People often wonder how to get involved in open source.  It’s pretty easy, really: there’s more work to be done than people to do it!

It can also be surprisingly easy and pleasant.  Here’s how I dove in, and without spending a lot of time, did something to improve the situation of an Erlang Postgresql driver.

A few months ago, I realized that some code I was using at work, Will Glozer‘s Erlang driver for Postgres, was not really being updated much, and the Github ‘fork’ graphic looked like a bunch of messy spaghetti as everyone forked and patched and hacked, but never contributed anything “back” to any place central.

It was obvious there are some bright people doing good work, so the talent and will (no pun intended!) were not missing, but a central repository was.  Github is nice in a lot of ways, but one thing I think it fails to do in some ways is encourage community, although they have continued to make improvements over the years.  It is a great tool, but open source is about more than source code: it is fundamentally about people interacting in order to produce software.  Forks and pull requests and patches and all that are nice tools, but they can be dispersive, in that they often seem to be small individual efforts that are just thrown out, with little coordination, and little ongoing effort.  That’s not necessarily a bad thing: lots of people get started with little fixes here and there, but you still need a group of people at the heart of a project who consider and decide what to include, when, and why.  Overwhelmingly, the language for that is English, and the place is a mailing list or forum built around the idea of people talking, rather than patch management.

In a moment of pique, I decided that it was a shame to see a small but useful project like epgsql wandering and neglected, so here’s what I did about it.  Most of these steps are things you can do to improve some open source software you use and love but know is suffering from lack of attention.
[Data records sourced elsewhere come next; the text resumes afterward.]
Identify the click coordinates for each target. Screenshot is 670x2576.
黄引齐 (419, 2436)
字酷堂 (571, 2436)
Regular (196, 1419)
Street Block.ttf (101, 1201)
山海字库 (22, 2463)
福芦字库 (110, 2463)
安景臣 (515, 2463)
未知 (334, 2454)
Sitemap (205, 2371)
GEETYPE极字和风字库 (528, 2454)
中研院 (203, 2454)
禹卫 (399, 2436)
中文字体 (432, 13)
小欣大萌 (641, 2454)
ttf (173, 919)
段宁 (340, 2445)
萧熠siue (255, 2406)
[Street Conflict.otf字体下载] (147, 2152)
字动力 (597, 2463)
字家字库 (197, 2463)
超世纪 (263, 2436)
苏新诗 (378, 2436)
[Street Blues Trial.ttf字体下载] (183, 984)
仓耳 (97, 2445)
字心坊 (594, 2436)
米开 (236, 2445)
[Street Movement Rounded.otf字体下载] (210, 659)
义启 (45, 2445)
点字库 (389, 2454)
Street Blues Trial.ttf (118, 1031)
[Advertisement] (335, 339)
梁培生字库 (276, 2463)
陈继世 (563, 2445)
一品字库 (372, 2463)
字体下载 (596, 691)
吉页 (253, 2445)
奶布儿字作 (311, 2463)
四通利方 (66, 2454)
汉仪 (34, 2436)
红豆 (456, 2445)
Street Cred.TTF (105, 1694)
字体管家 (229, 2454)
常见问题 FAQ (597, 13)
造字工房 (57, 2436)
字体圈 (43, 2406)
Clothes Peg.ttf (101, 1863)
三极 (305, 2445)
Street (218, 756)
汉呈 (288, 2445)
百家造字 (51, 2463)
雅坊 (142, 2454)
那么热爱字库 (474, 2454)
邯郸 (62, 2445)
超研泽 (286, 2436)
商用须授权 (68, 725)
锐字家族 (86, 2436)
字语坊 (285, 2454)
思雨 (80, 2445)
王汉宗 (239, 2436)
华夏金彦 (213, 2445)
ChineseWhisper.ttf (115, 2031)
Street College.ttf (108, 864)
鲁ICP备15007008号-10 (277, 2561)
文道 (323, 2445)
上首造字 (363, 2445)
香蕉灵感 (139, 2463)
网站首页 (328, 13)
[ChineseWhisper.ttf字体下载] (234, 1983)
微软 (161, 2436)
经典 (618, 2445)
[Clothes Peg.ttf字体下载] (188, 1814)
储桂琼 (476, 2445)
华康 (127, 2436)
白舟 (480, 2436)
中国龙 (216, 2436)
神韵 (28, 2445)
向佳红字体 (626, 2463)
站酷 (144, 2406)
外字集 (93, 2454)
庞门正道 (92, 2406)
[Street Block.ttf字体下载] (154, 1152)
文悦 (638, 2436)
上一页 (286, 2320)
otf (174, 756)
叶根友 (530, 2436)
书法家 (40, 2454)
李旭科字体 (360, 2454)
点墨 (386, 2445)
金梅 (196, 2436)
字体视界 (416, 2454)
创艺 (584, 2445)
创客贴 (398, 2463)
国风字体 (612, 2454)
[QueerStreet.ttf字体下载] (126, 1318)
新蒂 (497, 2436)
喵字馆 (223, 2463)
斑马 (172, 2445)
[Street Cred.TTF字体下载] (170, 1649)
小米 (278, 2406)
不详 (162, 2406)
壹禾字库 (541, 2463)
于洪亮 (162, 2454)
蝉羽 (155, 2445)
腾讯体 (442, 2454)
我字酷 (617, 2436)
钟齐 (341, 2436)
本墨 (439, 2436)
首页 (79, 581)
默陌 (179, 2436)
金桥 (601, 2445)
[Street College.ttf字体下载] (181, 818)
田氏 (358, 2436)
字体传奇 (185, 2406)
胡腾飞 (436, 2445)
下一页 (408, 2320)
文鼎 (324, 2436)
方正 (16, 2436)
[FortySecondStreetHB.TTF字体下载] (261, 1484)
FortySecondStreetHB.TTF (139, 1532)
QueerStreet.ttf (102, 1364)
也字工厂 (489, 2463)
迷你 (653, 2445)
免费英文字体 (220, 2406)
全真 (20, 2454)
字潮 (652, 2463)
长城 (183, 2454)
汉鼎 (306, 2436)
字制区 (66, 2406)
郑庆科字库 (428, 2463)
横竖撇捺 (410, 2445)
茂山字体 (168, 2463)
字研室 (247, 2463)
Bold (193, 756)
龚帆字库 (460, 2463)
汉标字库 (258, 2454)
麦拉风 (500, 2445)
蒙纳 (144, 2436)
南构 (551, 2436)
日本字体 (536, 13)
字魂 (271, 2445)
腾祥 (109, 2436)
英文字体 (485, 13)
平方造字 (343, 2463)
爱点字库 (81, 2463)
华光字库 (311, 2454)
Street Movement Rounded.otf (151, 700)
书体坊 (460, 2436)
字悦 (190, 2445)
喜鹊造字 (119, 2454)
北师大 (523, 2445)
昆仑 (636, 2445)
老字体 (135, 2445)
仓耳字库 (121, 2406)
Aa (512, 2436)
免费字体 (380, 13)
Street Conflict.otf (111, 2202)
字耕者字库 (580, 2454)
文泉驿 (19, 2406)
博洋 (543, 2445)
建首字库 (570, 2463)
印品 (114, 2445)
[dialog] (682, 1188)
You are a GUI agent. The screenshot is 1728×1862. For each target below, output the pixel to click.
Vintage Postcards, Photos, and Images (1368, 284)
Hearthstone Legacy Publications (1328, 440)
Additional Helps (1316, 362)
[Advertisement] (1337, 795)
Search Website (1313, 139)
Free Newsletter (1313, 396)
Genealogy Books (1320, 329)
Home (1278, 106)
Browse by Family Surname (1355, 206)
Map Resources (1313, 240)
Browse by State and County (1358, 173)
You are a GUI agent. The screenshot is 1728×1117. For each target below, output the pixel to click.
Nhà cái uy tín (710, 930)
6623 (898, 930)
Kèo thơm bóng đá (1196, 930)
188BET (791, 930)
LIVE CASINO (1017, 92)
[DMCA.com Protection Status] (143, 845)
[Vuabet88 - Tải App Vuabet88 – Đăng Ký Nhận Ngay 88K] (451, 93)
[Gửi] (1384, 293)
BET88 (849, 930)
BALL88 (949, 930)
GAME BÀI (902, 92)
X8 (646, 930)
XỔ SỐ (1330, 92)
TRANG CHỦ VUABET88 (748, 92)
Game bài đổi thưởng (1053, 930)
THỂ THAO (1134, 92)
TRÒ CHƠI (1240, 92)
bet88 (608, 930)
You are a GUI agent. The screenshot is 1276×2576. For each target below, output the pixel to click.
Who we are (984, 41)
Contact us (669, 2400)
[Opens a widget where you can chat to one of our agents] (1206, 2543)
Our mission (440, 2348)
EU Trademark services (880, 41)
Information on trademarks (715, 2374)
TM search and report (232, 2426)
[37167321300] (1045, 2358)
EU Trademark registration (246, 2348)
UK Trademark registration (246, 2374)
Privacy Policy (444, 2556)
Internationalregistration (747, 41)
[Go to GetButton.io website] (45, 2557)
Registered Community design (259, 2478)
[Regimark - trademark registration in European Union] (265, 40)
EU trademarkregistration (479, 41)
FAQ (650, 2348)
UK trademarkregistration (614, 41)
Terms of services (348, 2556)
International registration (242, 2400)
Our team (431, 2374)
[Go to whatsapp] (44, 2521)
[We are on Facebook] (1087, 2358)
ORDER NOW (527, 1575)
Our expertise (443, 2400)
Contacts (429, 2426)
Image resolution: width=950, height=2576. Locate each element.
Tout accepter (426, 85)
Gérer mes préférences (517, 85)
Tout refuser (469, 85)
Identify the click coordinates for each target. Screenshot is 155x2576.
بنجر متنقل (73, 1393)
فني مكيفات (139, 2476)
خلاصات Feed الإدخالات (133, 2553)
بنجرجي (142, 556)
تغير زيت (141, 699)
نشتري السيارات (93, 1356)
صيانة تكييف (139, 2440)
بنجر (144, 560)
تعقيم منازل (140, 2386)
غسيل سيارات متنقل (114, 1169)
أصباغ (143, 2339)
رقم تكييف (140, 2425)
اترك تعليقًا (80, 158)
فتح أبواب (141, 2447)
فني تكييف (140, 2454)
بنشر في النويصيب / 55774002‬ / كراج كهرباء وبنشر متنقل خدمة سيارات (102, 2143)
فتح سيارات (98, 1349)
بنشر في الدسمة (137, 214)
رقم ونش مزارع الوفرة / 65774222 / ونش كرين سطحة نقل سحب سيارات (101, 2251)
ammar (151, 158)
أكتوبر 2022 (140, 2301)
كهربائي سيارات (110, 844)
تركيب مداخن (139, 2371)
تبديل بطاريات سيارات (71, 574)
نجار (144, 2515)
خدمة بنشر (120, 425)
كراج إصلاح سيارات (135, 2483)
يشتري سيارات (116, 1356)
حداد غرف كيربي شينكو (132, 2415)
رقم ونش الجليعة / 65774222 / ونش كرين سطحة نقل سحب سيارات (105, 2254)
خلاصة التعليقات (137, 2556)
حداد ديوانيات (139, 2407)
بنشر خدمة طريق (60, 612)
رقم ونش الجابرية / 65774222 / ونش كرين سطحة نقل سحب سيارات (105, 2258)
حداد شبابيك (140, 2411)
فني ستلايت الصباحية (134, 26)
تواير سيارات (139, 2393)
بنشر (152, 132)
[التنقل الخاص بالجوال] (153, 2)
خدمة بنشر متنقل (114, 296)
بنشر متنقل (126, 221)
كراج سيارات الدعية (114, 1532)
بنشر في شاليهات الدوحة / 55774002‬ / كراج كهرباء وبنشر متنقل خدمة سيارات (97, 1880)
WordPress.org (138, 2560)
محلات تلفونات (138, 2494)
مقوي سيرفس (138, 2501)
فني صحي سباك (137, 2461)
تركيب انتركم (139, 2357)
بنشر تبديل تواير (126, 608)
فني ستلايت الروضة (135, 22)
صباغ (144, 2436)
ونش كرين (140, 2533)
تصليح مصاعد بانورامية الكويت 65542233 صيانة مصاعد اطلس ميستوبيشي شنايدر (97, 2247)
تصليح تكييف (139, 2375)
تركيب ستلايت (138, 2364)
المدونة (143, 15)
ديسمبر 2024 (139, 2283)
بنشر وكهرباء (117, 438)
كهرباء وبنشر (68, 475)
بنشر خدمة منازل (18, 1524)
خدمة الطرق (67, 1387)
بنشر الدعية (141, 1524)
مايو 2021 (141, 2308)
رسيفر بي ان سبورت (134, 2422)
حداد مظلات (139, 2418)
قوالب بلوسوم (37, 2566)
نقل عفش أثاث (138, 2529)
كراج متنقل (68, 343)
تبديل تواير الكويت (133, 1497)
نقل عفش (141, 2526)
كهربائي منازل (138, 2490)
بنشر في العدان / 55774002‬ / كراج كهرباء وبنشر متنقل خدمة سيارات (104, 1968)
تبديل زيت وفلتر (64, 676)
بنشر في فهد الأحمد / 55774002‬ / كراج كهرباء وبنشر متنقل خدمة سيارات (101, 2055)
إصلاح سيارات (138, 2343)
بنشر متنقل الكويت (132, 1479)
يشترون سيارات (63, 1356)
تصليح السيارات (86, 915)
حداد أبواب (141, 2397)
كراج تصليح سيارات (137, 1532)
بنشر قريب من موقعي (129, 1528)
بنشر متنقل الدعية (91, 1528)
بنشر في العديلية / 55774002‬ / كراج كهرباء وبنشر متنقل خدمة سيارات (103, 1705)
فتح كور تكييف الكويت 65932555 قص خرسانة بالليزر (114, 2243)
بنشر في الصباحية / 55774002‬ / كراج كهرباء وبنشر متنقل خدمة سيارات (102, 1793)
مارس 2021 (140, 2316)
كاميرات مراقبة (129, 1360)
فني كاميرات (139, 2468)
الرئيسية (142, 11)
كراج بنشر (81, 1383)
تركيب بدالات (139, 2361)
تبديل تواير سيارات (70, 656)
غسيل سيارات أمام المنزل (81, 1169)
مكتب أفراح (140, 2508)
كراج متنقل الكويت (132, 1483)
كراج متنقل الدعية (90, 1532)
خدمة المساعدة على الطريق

  • Luckily, the project was in a pretty good place: it does most of what it needs thanks to Will’s original work, and a big rewrite by Anton Lebedevich some time ago.  That’s where the hard work was, and those guys deserve the real credit for the code.  That makes being a caretaker feasible.
  • I wrote an email to the main Erlang mailing list: – it was a bit curt, but generated some interest.  Postgresql is pretty popular among those in the Erlang crowd using relational databases.  They are both projects where robustness and correctness are important.
  • I created an “epgsql” organization on Github so that the code was not merely something that was “davidw”‘s, but had a neutral name.  Hopefully others will continue working on it in the same place if I am no longer able to.
  • I created a Google Group:!forum/epgsql – Google Groups are a great way to create something that’s easy to manage, and very accessible: people who prefer email can interact with it just like a mailing list, and those who are more casually interested, or prefer the web can use it as a forum.  They’re free, very easy to set up, and are reasonably flexible.  For larger projects, perhaps being beholden to Google is not such a great idea, but one of the key points with improving epgsql is that it not interfere with my work by taking much time.
  • I sought out people who had done some interesting work with epgsql and invited them to take part in the group.  There are now several of us with commit privileges.
  • I try and get people to spell out their patches in as much detail as possible, and respond quickly to get some dialog going.  I try and involve everyone in the group in what’s going on, as much as possible (we’re all busy), because I really want this to be a group project, not something that starts and stops with me.

So far so good, I’m happy with the improvements that have been submitted over the past few months.  Now, here’s the thing: I would not consider myself an expert with Erlang, and didn’t know much at all about Postgres’s binary communication protocol, but have managed to pick up enough of the latter that I basically get how things work.  So in order to do a good open source deed, you don’t need to be the best or most knowledgeable person out there, you just need to put in a little bit of time.